2. Appellant contends Crown is liable because, by permitting the boards to remain as they were, it violated *580its duty to exercise ordinary care not to expose him to unsafe premises. Tect Const. Co. v. Frymyer, 146 Ga. App. 300 (1) (246 SE2d 334) (1976). We agree that issues of fact remain as to whether Crown is liable for a shortcoming in that regard. " 'Here we start with the general proposition that issues of negligence, including such related issues as wanton or contributory negligence, are ordinarily not susceptible of summary adjudication either for or against the claimant, but should be resolved by trial in the ordinary manner.’ 6 Moore’s Federal Practice (2d Ed.) 2583, § 56.17 [42]. 'Summary judgment will not usually be as feasible in negligence cases, where the standard of the reasonable man must be applied to conflicting testimony, as it is in other kinds of litigation. . . Even where there is no dispute as to the facts, it is, however, usually for the jury to say whether the conduct in question met the standard of the reasonable man,’ 3 Barron & Holtzoff-Wright, Federal Practice and Procedure, 106, 109, § 1232.1.” Wakefield v.

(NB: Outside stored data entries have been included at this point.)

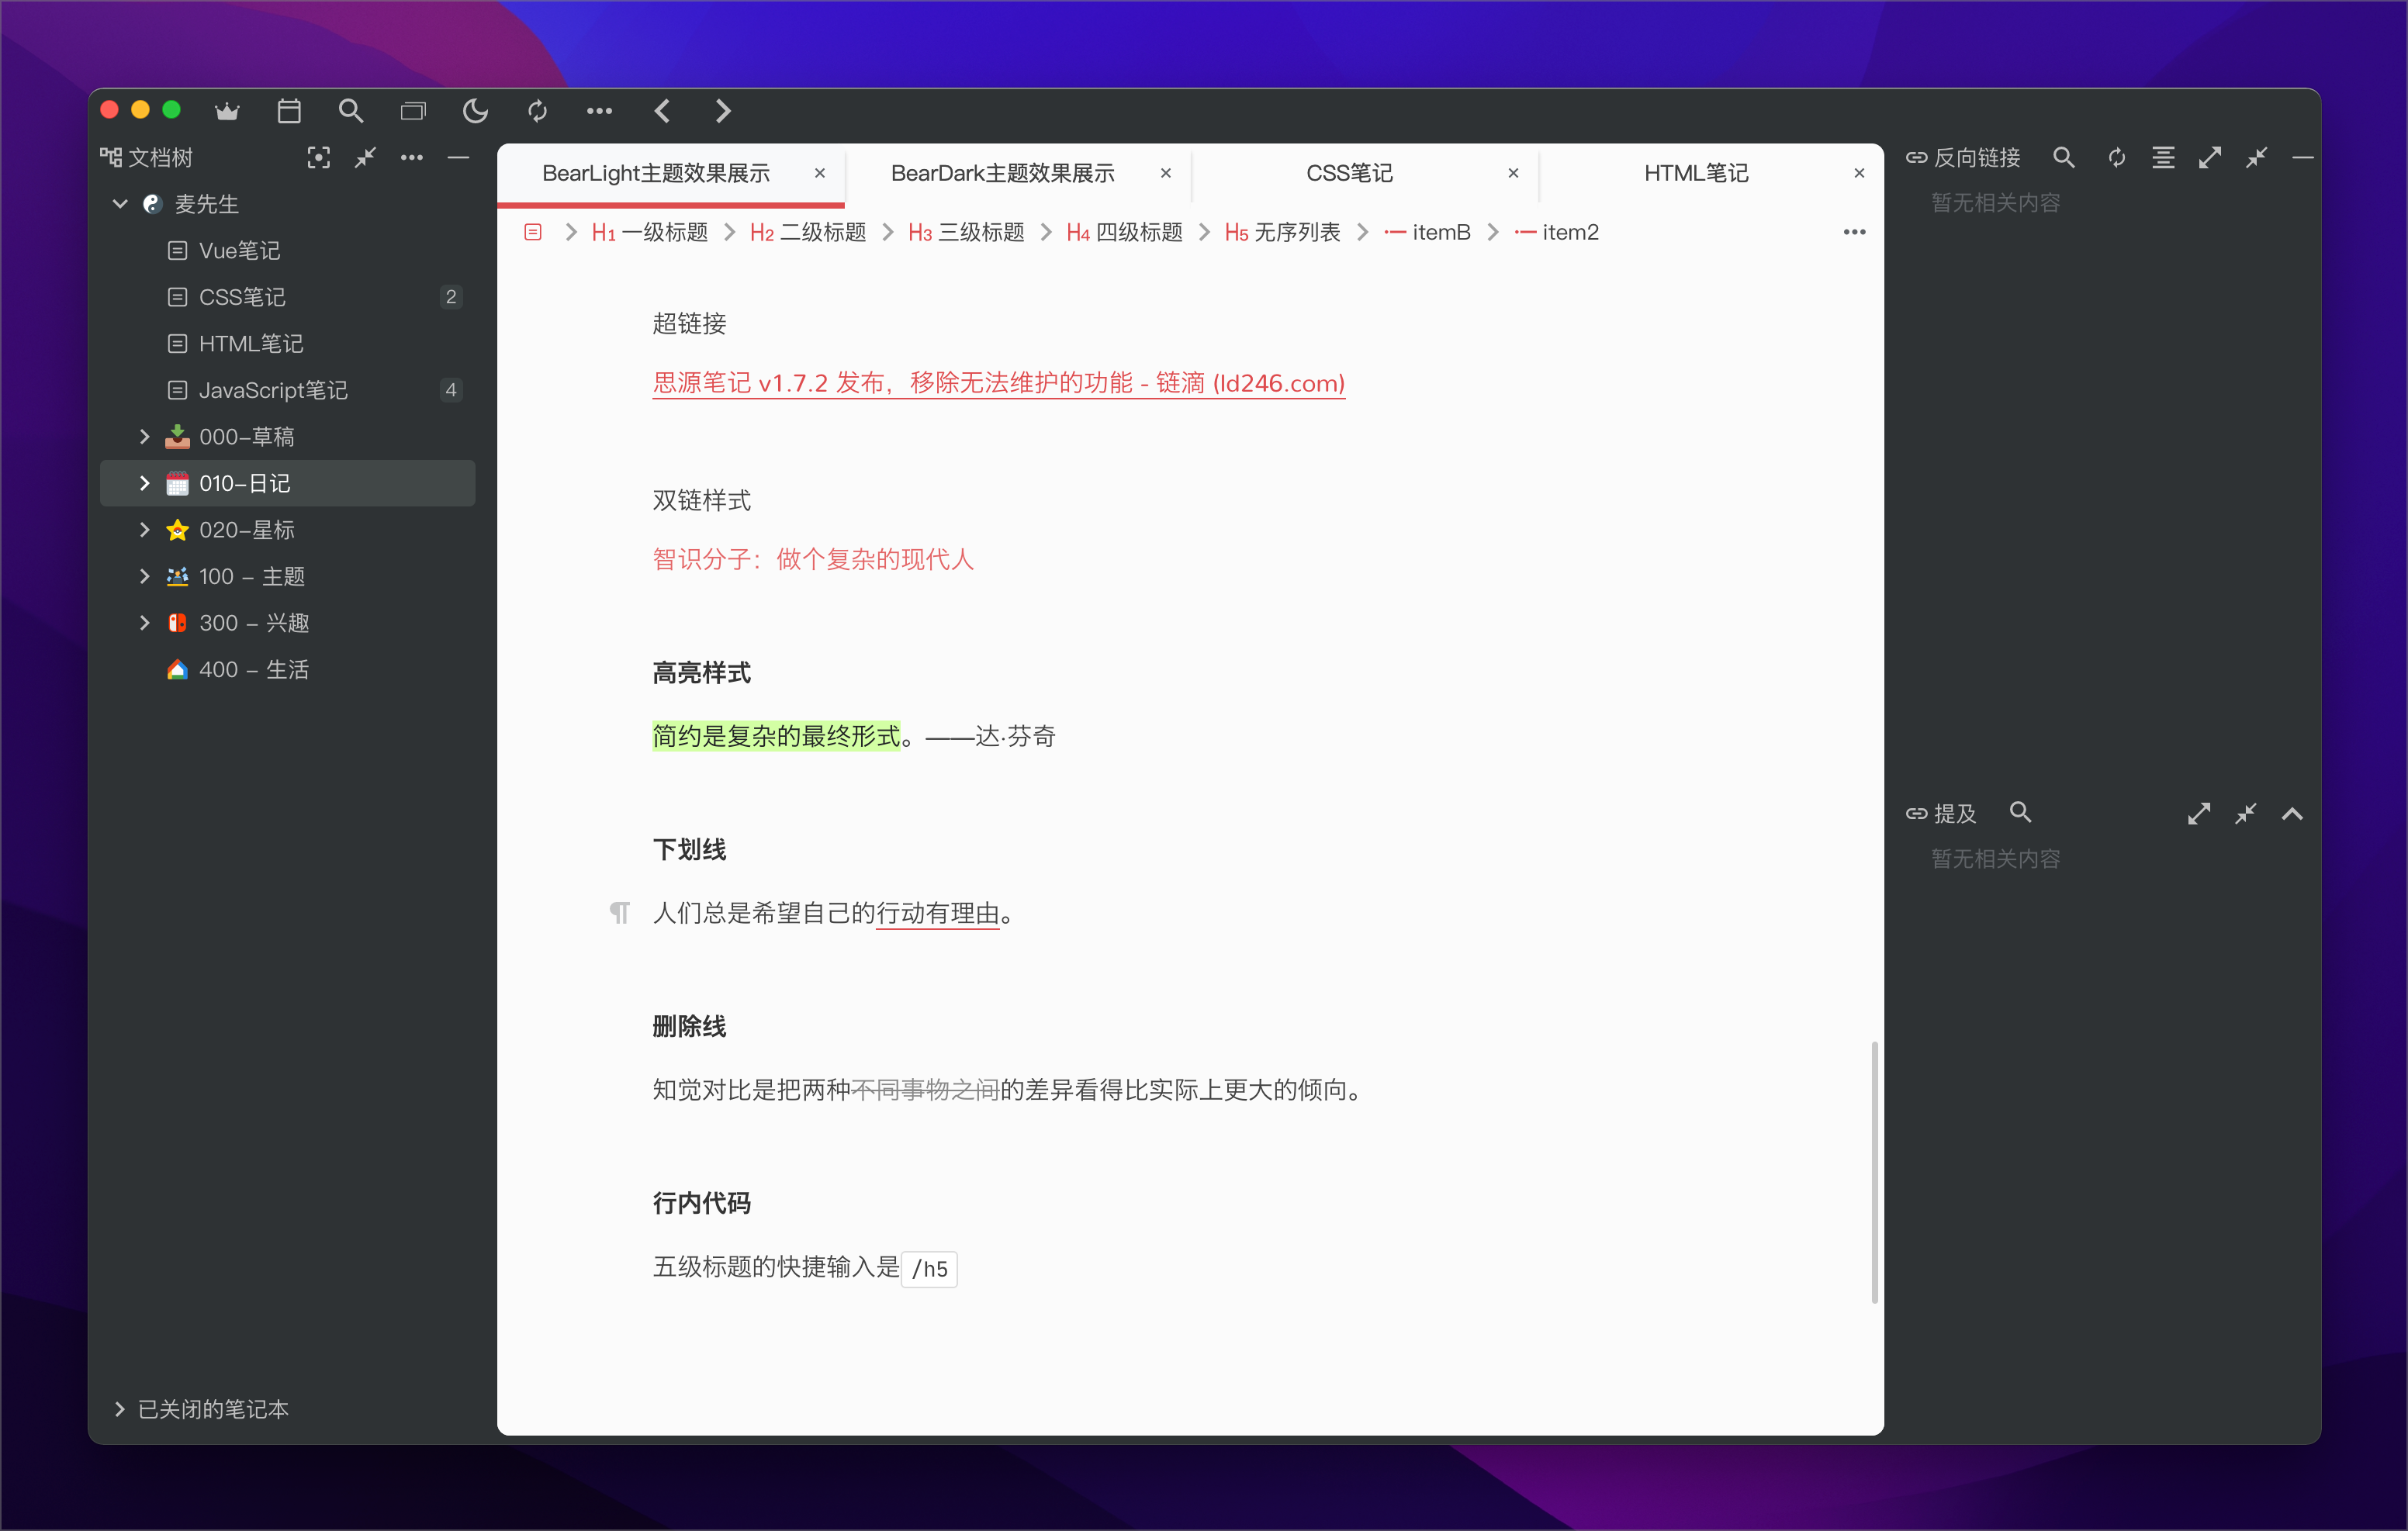Viewport: 2408px width, 1531px height.
Task: Switch to the CSS笔记 tab
Action: coord(1349,173)
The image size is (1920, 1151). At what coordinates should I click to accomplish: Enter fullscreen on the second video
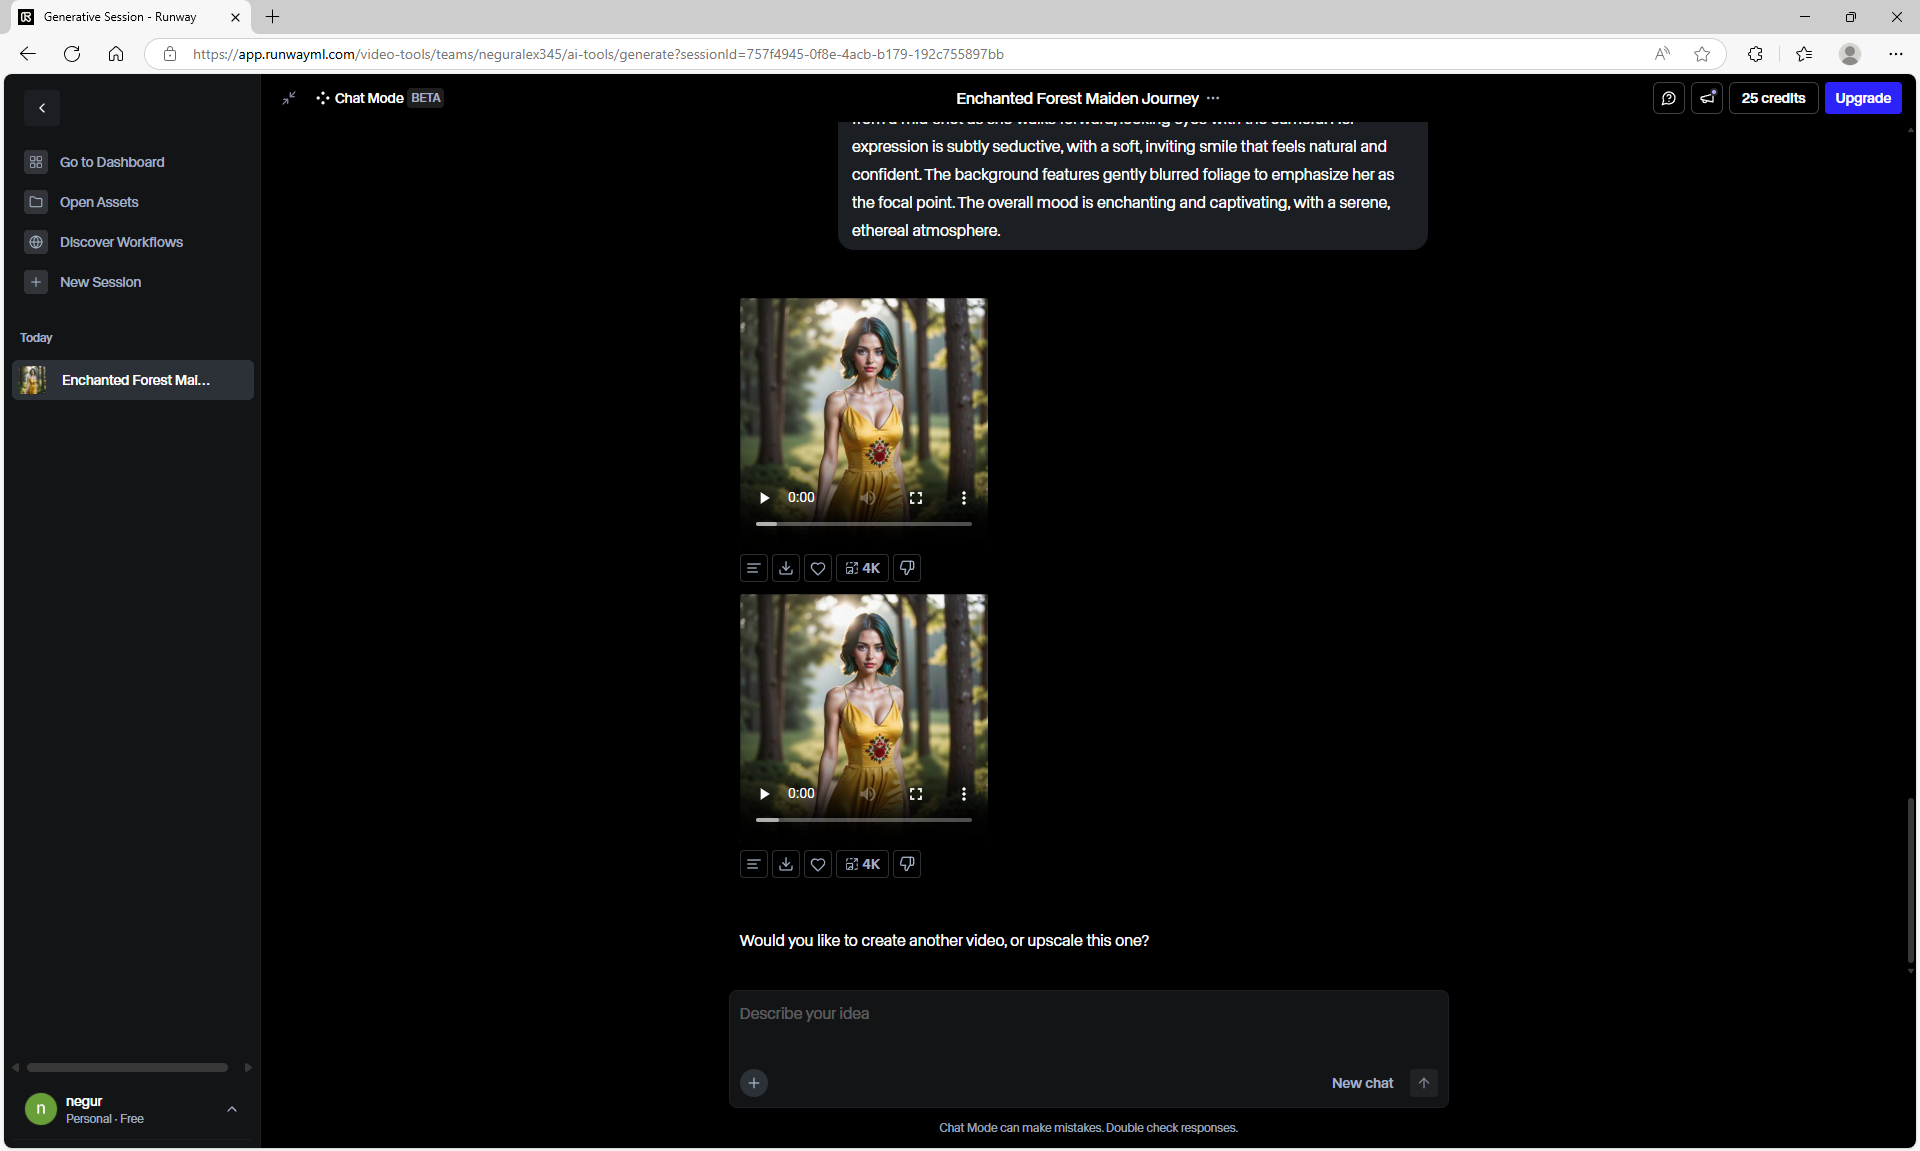(916, 794)
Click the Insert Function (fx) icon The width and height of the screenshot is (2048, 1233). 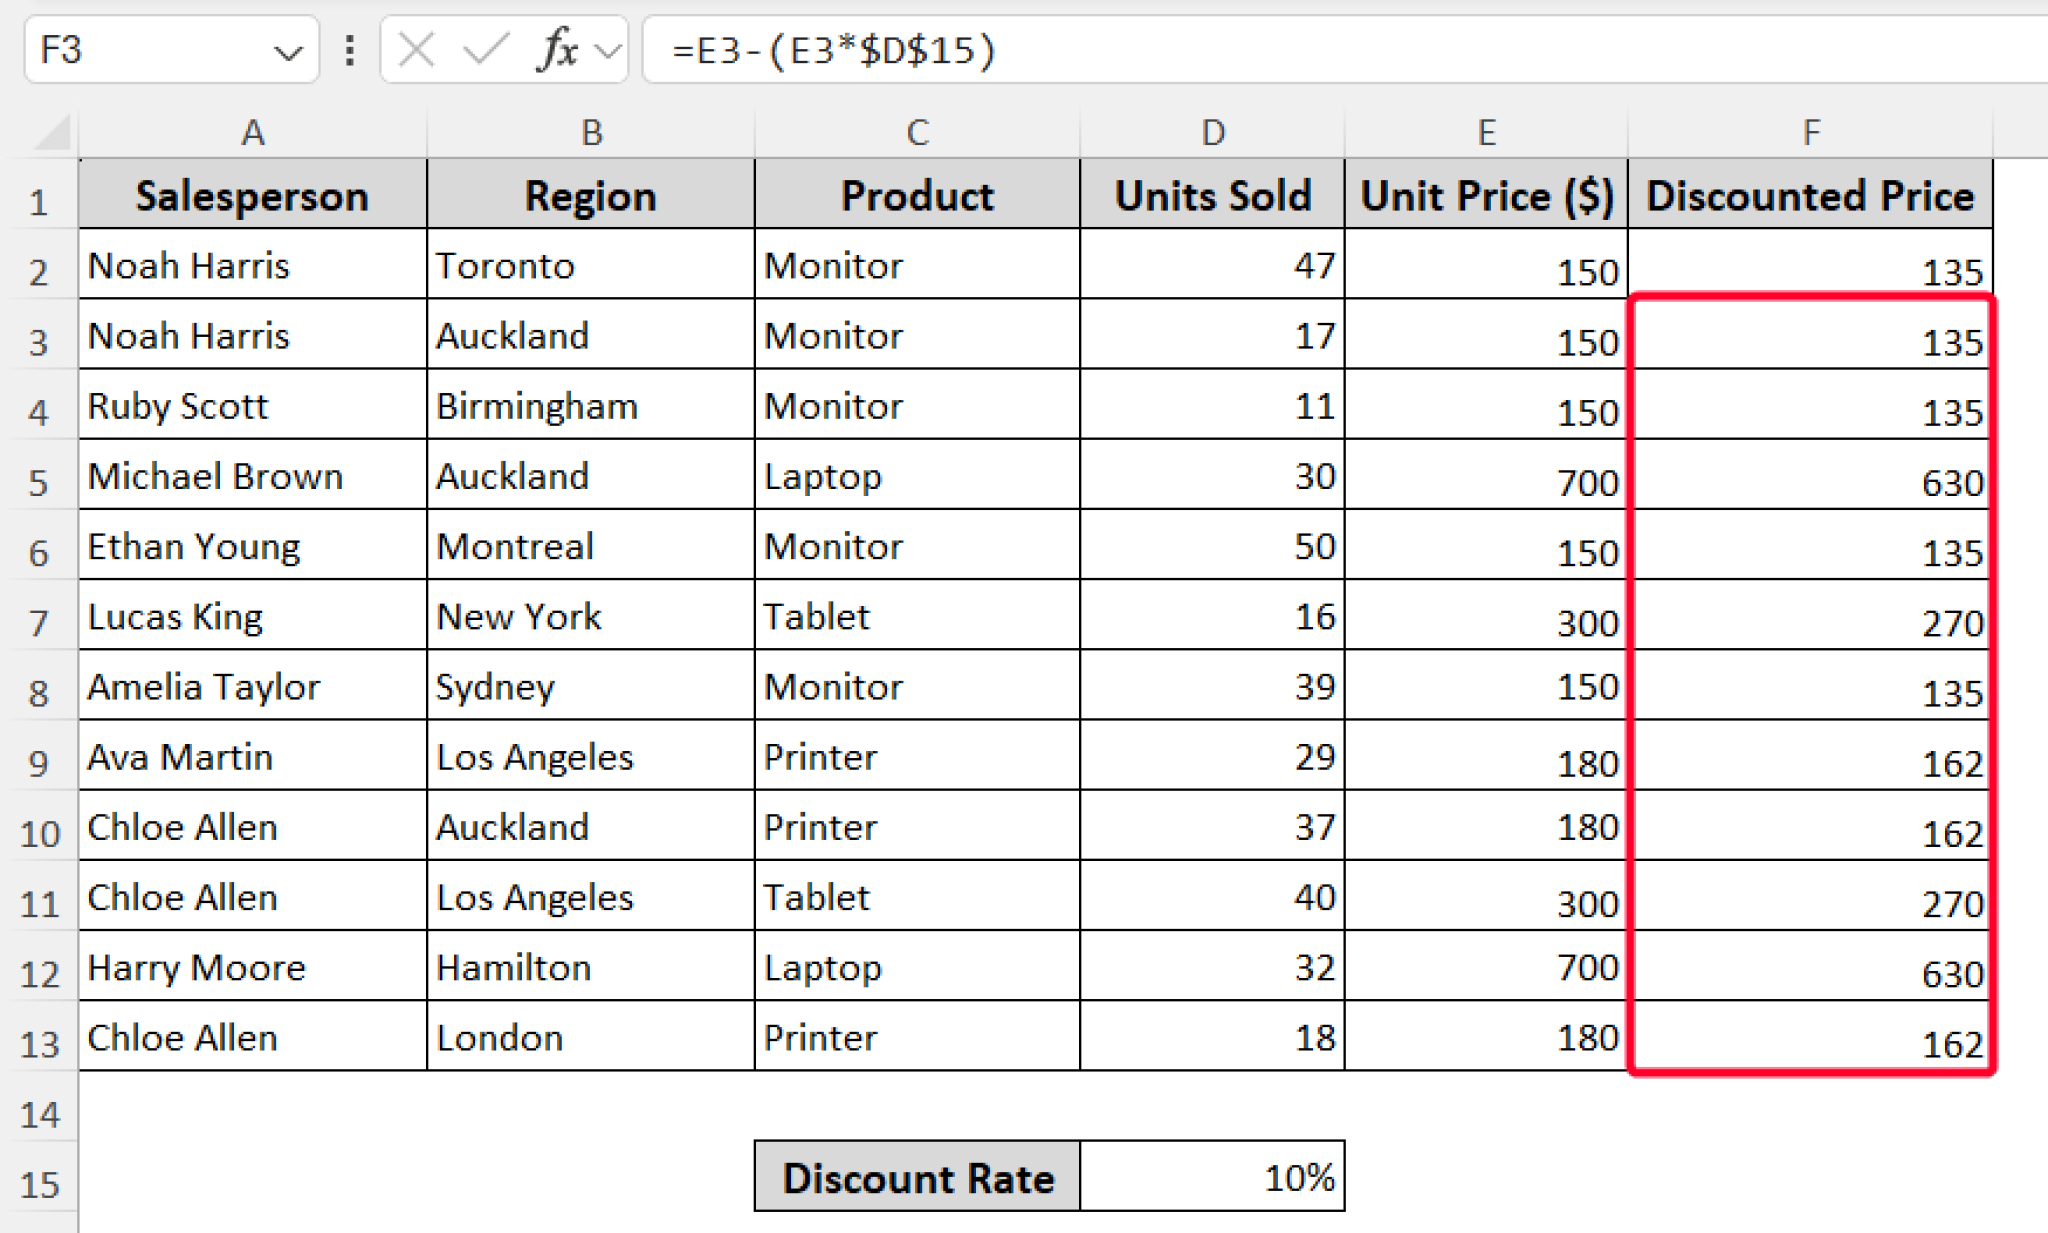[x=558, y=52]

A. R. Winter Co., 121 Ga. App. 259, 260 (174 SE2d 178) (1970).
Argued April 4, 1979 —
Decided November 7, 1979 —
Rehearing denied November 28, 1979.
Crown protests it had no actual knowledge the boards were being used as a scaffold. Assuming that, was the case, nevertheless summary judgment was not warranted, since factual issues remain as to whether Crown reasonably should have foreseen appellant would so use the boards. Neither could appellant be said to have assumed the risk as a matter of law, as the evidence did not conclusively disclose he understood the risk he was encountering, the slipping of a board, and the risk was not so obvious any reasonable man would have ascertained it. See Sparks v. Porcher, 109 Ga. App. 334 (136 SE2d 153) (1964) and Prosser, Law of Torts, 447-450 (4th Ed., 1971) § 68.

Appeal dismissed in part; remainder of judgment reversed.

Quillian, P. J., McMurray, P. J., Banke, Underwood and Carley, JJ., concur. Been, C. J., Shulman and Birdsong, JJ., dissent.

*581Gene Burkett, James A. Hardigg, for appellant.
Richard A. Marchetti, Edward W. Szczepanski, for appellees.